A few months ago, I lunched with a local robotics manufacturer. Quite naturally, we were talking about how his line of robots had streamlined manufacturing. As we pontificated on the economic effects of this trend, I asked where people, especially at the low end of the skill scale, are going to work in the future. I further made the flippant comment that, “not everyone can work at McDonald’s”.
My friend’s reply was that the fast food industry was the next target of robotics. After all, a robot can be programmed to prepare a highly sophisticated meal. The programming is very complex and difficult, but once it is done, the program can be replicated without additional cost to thousands or even millions of other robots. He claimed that within the next two years, all meals in fast food restaurants will be prepared in this way. Then I stumbled upon this article:
No longer will they say, “He’s going to end up flipping burgers.” Because now, robots are taking even these ignobly esteemed jobs. Alpha machine from Momentum Machines cooks up a tasty burger with all the fixins. And it does it with such quality and efficiency it’ll produce “gourmet quality burgers at fast food prices.”
A couple of months after this initial conversation, I read the following in Fast Company:
Chili’s, the casual-dining chain, will begin to offer customers access to tabletop computer screens at more than 800 locations in the U.S., starting Tuesday rolling out through early 2014. The Wall Street Journal reports customers will be able to use the tablets to order food and drinks, pay the bill, and play games.
Apparently, it is not only in food preparation that technology is taking over.

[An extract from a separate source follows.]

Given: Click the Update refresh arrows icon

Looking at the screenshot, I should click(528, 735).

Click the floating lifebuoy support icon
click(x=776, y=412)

The entire dining experience is being transformed as you read this post. In the very near future, fast food will eliminate the need for employees in both the front-end and back-end of your next visit.
The second huge job eliminator was reported by The Economist:
The University of Southern California is testing a giant 3D printer that could be used to build a whole house in under 24 hours.
Professor Behrokh Khoshnevis has designed the giant robot that replaces construction workers with a nozzle on a gantry, this squirts out concrete and can quickly build a home according to a computer pattern. It is “basically scaling up 3D printing to the scale of building,” says Khoshnevis. The technology, known as Contour Crafting, could revolutionise the industry.
Will Builders be Out of Work?
What the implications are for builders is, of course, a major concern. Building and construction has largely escaped the construction line automation of other industries and remains solid employment for millions worldwide. According to the International Labour Organisation construction employs nearly 110 million people worldwide and “plays a major role in combating the high levels of unemployment and in absorbing surplus labour from the rural areas.”
Another of the final bastions of entry level or lower end employment providing decent income has been order fulfillment in warehouses. In 2010, the Wall Street Journal ran a story on Kiva robots being used by 10 of the top 100 fulfillment centers. The notable exception was Amazon, who, WSJ noted, “has figured out how to do this with humans”.
Less than 2 years later, Amazon acquired Kiva for $775 million, and is expanding their warehouses using robots by 17 for a total of 69 this year. Jeff Bezos promises that this is only the beginning.
In the Mastermind group I facilitate, we are universally in awe of the incredible advances made through technology. Many in the group are early adopters, and have created innovative organizational structures to accommodate it. We are also, however, sobered by the realization that every aspect of our economy is strongly impacted by it.
Some would maintain that the employment situation I describe is primarily a political issue. Those of you who are more politically astute may have seen evidence that there are a few politicians acknowledging the incredible fluidity of our work culture. I personally have not. In any event, I would be extremely reluctant to relinquish the discovery of a solution to this impending crisis to a political system better structured to govern a century ago.
How are we, as a nation, going to accommodate a growing number of people unequipped for the new, more sophisticated requirements of the jobs created by technology? How are we, as creative entrepreneurs, going to design a new economic and social order that will recognize that vast numbers of people are being left behind? I encourage you to join in the dialogue with your thoughts and ideas. They are critically needed!